Provided material:
---*---

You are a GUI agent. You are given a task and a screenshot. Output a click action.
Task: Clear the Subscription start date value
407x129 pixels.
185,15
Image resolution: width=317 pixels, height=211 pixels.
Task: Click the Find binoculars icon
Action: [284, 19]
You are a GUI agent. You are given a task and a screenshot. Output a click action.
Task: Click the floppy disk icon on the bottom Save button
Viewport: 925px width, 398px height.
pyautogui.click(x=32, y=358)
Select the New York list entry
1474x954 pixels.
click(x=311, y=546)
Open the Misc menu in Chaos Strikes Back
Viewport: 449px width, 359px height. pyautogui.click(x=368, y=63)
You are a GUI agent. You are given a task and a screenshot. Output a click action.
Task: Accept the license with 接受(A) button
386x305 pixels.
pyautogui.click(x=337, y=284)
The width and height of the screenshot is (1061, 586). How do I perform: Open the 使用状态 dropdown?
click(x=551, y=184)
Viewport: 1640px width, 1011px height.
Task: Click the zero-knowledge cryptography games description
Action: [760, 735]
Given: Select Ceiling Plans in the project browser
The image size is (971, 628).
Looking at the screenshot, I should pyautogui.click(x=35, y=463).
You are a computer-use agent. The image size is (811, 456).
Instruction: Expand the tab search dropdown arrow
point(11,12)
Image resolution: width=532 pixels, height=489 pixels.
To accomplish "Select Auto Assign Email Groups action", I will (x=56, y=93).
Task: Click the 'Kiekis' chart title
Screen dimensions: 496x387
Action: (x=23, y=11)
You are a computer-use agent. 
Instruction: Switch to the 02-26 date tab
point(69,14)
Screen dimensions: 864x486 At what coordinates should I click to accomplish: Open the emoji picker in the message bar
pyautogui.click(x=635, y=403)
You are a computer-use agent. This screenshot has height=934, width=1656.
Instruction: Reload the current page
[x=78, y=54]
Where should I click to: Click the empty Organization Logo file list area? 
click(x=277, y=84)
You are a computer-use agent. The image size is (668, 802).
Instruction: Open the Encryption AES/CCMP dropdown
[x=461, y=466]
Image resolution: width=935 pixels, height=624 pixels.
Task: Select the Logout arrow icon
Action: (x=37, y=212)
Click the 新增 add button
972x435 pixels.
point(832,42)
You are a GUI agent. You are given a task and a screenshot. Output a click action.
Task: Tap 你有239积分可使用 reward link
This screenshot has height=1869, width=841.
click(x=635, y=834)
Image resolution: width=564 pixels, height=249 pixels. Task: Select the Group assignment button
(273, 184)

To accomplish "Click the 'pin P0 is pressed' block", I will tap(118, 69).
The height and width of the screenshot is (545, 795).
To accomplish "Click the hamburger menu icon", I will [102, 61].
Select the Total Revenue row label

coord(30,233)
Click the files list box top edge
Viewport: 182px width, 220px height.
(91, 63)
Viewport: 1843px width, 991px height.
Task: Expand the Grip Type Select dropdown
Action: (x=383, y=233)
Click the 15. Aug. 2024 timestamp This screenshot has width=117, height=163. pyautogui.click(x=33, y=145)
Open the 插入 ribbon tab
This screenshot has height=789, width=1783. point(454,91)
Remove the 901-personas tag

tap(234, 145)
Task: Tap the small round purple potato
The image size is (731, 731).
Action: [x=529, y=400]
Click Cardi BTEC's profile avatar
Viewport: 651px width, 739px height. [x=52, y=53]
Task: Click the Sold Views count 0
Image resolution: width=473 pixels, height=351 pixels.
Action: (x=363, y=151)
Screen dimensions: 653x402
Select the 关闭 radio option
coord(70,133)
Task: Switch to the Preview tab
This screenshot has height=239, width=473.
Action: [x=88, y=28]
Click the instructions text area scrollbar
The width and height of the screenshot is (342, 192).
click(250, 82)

---*---

Exercise aim: Report every line of the data above that contains the string "computer" by copying it in full.

Task output:
You are a computer-use agent. The image size is (811, 456).
You are a computer-use agent. 
You are a computer-use agent. This screenshot has height=934, width=1656.
You are a computer-use agent. The image size is (668, 802).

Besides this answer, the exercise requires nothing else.